■ **PROBLEM DESCRIPTION**
Lines from the beginning of the data through the line containing "View Video Calendar (93, 281)" are to be copied exactly, with no other line included.

----

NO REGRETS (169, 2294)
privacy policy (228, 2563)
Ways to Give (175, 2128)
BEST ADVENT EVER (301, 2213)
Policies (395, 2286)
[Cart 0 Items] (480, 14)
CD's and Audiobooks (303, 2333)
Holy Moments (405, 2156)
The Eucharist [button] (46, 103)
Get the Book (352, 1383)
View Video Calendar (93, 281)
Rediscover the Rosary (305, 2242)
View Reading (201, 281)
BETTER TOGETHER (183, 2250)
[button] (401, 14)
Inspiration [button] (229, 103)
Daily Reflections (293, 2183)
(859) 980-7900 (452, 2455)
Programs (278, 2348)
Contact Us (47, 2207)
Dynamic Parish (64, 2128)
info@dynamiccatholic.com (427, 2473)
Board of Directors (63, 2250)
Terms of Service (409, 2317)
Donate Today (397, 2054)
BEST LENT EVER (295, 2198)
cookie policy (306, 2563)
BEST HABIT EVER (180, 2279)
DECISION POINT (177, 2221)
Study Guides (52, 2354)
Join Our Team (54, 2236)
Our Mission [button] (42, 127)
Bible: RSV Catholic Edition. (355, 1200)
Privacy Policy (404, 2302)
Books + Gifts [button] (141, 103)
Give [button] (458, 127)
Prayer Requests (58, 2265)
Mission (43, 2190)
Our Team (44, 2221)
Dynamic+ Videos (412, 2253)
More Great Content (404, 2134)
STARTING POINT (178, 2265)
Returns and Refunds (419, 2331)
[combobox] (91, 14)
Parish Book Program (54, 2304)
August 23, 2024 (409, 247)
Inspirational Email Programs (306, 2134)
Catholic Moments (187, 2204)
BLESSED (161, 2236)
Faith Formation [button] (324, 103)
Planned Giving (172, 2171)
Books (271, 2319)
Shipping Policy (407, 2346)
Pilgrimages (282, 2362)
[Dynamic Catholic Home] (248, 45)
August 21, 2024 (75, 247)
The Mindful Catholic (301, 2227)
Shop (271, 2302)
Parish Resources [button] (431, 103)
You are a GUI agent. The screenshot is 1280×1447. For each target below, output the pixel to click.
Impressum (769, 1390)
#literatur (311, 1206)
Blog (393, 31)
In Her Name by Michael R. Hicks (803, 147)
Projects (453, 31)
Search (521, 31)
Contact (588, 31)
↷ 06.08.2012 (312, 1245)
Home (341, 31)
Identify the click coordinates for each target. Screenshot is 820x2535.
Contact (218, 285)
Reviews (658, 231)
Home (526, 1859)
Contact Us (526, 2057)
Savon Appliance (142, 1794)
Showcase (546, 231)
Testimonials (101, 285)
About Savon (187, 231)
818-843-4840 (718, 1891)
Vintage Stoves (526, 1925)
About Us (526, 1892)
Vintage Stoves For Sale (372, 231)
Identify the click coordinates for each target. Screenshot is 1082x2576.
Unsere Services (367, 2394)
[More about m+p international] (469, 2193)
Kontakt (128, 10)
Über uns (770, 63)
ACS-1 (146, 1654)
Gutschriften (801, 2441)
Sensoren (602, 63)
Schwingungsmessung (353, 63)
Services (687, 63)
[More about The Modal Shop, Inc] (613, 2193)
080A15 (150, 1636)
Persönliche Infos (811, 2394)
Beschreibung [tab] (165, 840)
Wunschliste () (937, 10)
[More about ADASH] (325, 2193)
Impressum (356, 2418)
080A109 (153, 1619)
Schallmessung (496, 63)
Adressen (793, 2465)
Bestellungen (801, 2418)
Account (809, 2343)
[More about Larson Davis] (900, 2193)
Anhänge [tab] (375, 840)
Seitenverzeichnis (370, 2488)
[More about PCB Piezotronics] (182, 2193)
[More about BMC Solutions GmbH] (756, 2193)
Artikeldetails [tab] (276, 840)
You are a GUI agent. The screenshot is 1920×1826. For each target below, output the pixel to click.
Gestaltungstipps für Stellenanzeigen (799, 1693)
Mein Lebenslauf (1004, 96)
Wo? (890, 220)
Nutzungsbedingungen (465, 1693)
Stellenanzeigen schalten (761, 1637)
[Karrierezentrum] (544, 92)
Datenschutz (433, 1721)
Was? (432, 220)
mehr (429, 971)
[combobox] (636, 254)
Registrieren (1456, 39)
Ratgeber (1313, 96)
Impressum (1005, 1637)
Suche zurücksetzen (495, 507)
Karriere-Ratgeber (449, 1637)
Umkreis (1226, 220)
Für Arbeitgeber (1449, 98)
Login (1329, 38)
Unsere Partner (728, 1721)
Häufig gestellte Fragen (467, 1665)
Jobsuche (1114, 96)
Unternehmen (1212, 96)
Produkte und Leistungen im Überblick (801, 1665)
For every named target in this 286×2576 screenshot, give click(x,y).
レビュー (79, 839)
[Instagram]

----

■ **WRITTEN RESPONSE**
NO REGRETS (169, 2294)
privacy policy (228, 2563)
Ways to Give (175, 2128)
BEST ADVENT EVER (301, 2213)
Policies (395, 2286)
[Cart 0 Items] (480, 14)
CD's and Audiobooks (303, 2333)
Holy Moments (405, 2156)
The Eucharist [button] (46, 103)
Get the Book (352, 1383)
View Video Calendar (93, 281)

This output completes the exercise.